[Extracted information]:

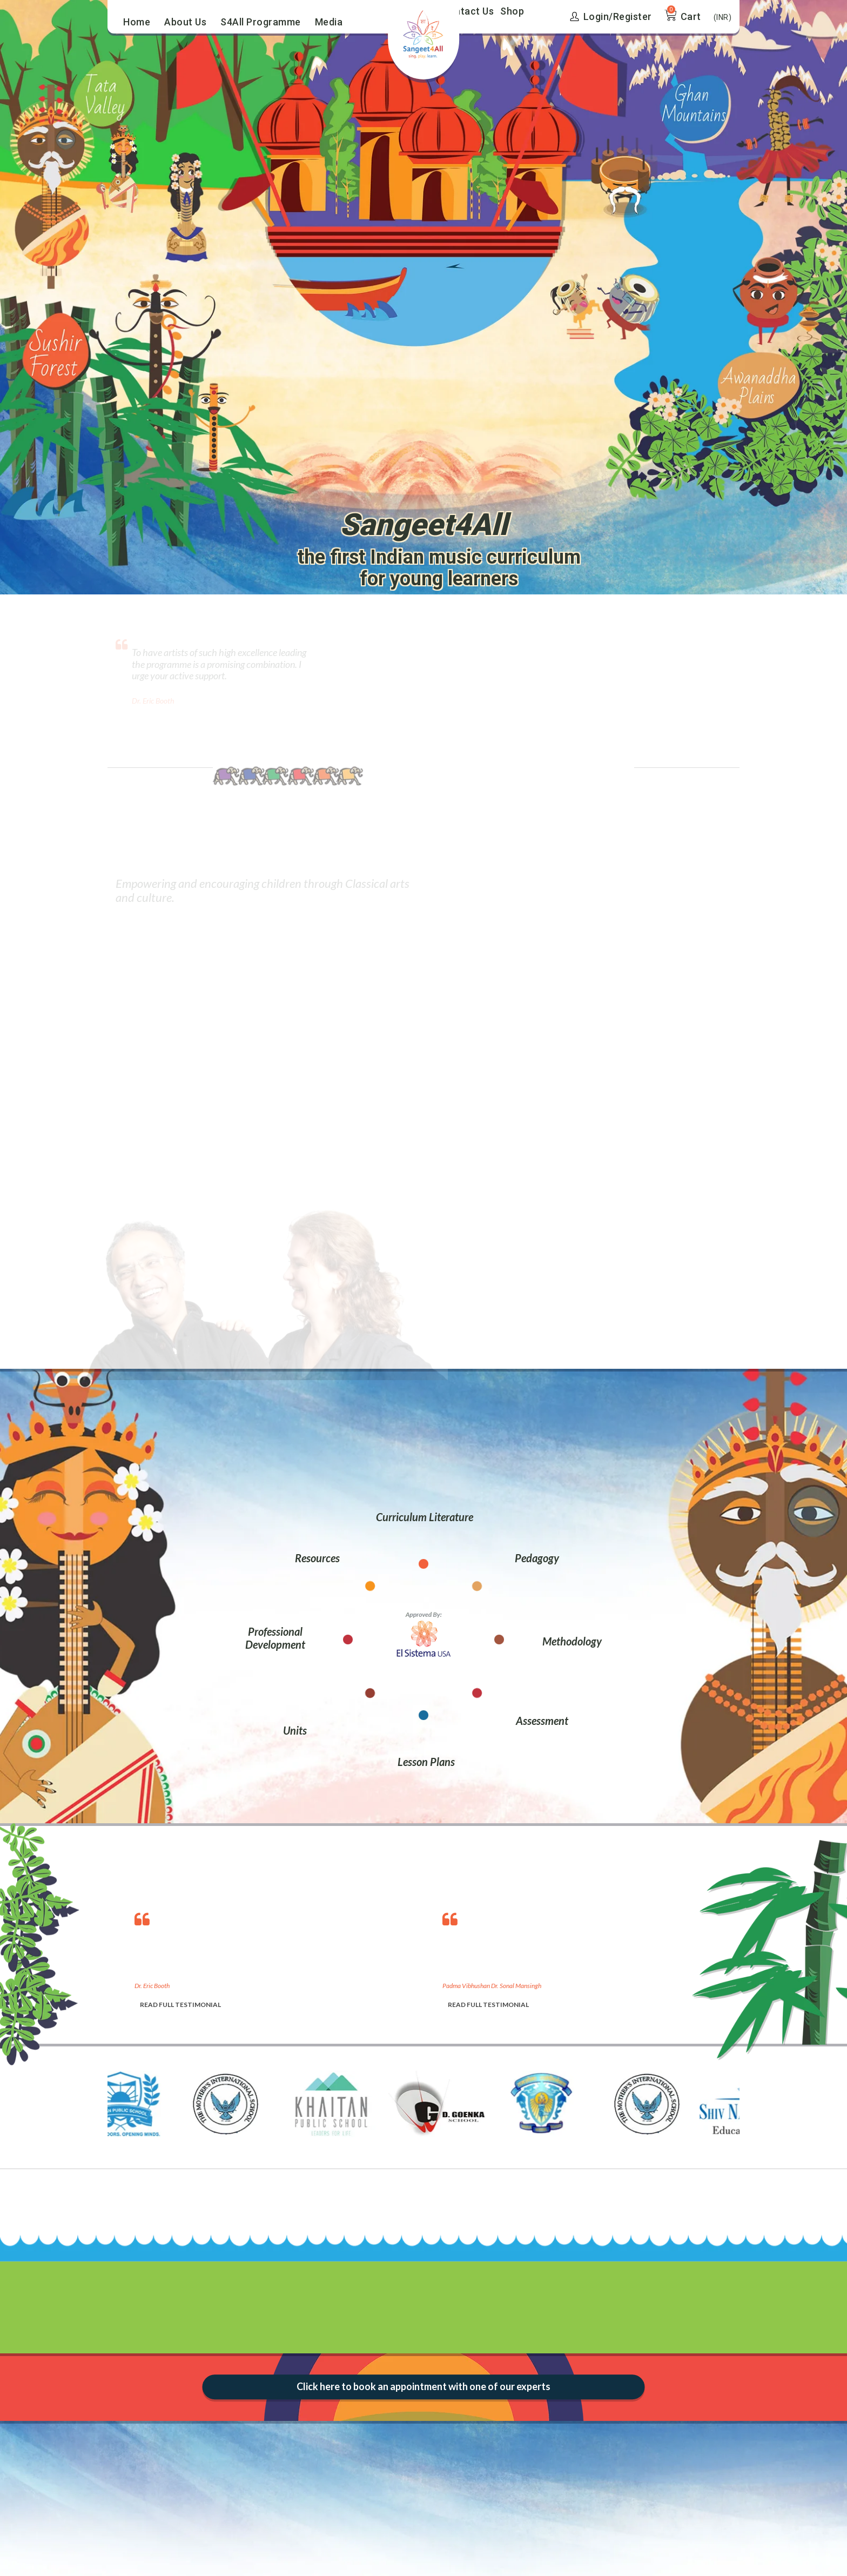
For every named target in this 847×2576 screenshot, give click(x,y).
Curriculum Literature (424, 1516)
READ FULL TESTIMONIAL (180, 2004)
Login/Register (611, 16)
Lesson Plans (426, 1761)
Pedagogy (537, 1557)
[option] (278, 1957)
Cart (691, 16)
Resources (317, 1557)
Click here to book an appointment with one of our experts (423, 2386)
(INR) (723, 17)
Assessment (542, 1720)
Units (295, 1730)
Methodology (572, 1641)
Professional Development (275, 1638)
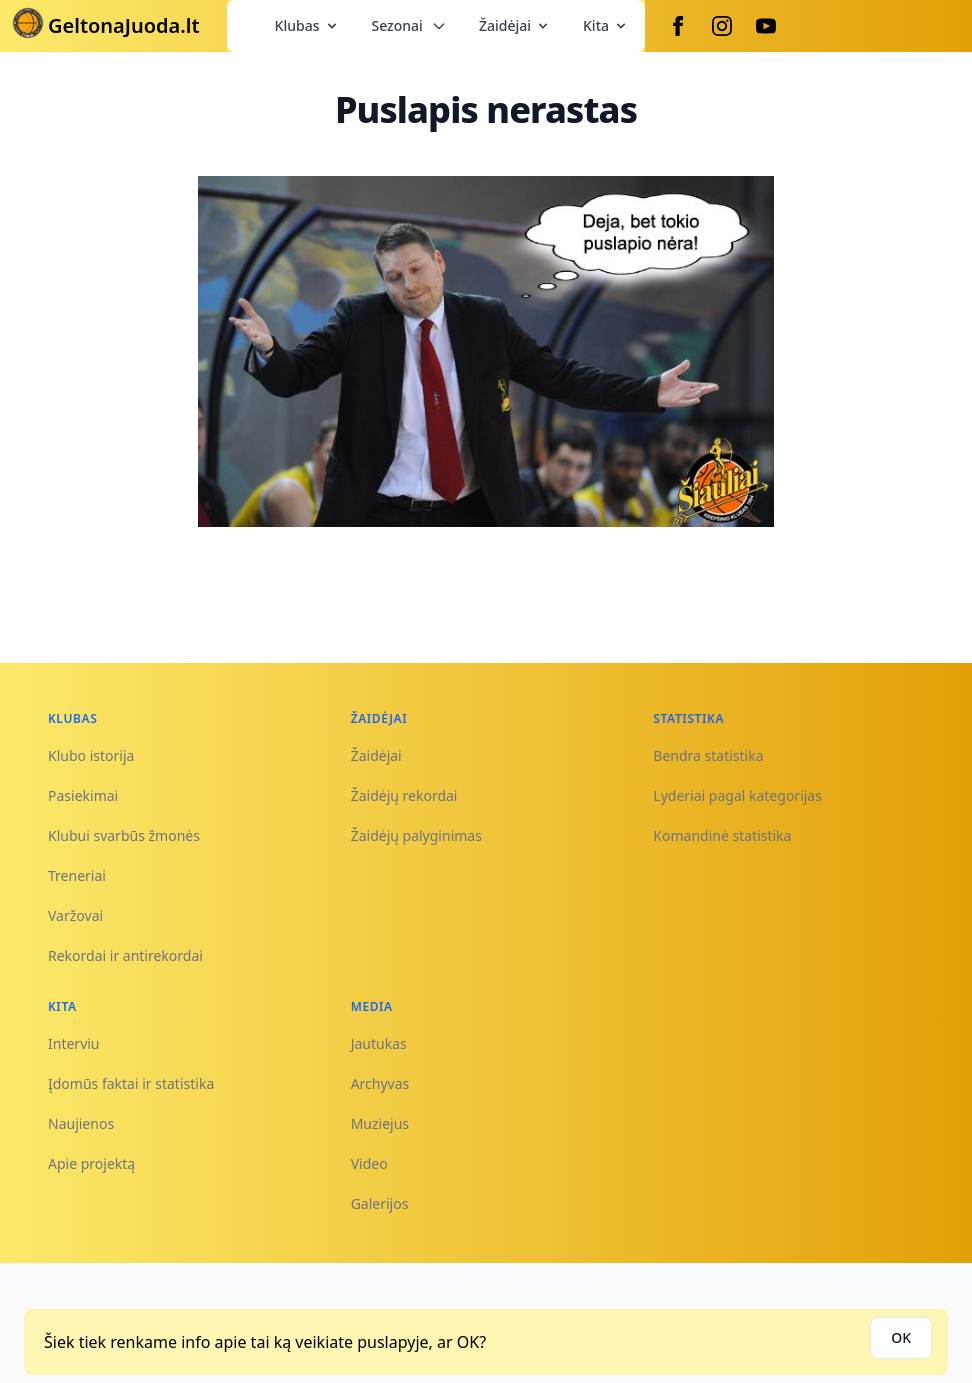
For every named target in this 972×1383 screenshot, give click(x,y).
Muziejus (380, 1123)
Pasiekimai (83, 795)
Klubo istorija (91, 755)
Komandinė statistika (722, 835)
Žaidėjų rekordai (404, 795)
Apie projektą (91, 1163)
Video (369, 1163)
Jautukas (379, 1043)
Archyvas (380, 1083)
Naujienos (81, 1123)
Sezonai (409, 25)
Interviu (74, 1043)
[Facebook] (678, 26)
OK (901, 1337)
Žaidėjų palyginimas (416, 835)
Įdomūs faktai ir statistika (131, 1083)
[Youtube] (766, 26)
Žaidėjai (515, 25)
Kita (606, 25)
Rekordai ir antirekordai (125, 955)
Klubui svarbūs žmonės (124, 835)
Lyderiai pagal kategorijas (737, 795)
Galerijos (380, 1203)
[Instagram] (722, 26)
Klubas (307, 25)
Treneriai (77, 875)
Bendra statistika (708, 755)
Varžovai (75, 915)
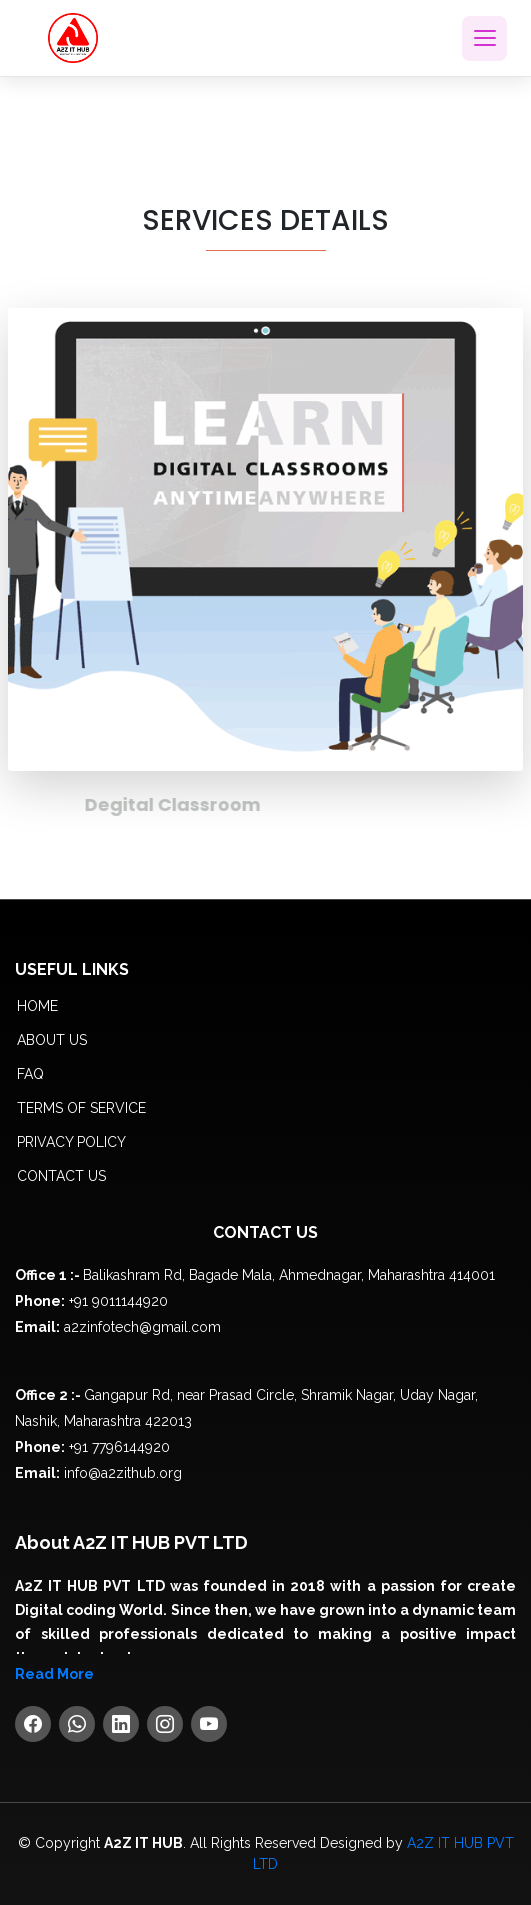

[The exercise]:
Put every line of the material above into a JSON list of strings, one string per line, with blank lines and pictures left out.

[Exercise answer]:
[
  "For every named target in this 847×2576 screenshot, give click(x,y).",
  "Curriculum Literature (424, 1516)",
  "READ FULL TESTIMONIAL (180, 2004)",
  "Login/Register (611, 16)",
  "Lesson Plans (426, 1761)",
  "Pedagogy (537, 1557)",
  "[option] (278, 1957)",
  "Cart (691, 16)",
  "Resources (317, 1557)",
  "Click here to book an appointment with one of our experts (423, 2386)",
  "(INR) (723, 17)",
  "Assessment (542, 1720)",
  "Units (295, 1730)",
  "Methodology (572, 1641)",
  "Professional Development (275, 1638)",
  "For every named target in this 972×1383 screenshot, give click(x,y).",
  "Muziejus (380, 1123)",
  "Pasiekimai (83, 795)",
  "Klubo istorija (91, 755)",
  "Komandinė statistika (722, 835)",
  "Žaidėjų rekordai (404, 795)",
  "Apie projektą (91, 1163)",
  "Video (369, 1163)",
  "Jautukas (379, 1043)",
  "Archyvas (380, 1083)",
  "Naujienos (81, 1123)",
  "Sezonai (409, 25)",
  "Interviu (74, 1043)",
  "[Facebook] (678, 26)",
  "OK (901, 1337)",
  "Žaidėjų palyginimas (416, 835)",
  "Įdomūs faktai ir statistika (131, 1083)",
  "[Youtube] (766, 26)",
  "Žaidėjai (515, 25)",
  "Kita (606, 25)",
  "Rekordai ir antirekordai (125, 955)",
  "Klubui svarbūs žmonės (124, 835)",
  "Lyderiai pagal kategorijas (737, 795)",
  "Galerijos (380, 1203)",
  "[Instagram] (722, 26)",
  "Klubas (307, 25)",
  "Treneriai (77, 875)",
  "Bendra statistika (708, 755)",
  "Varžovai (75, 915)"
]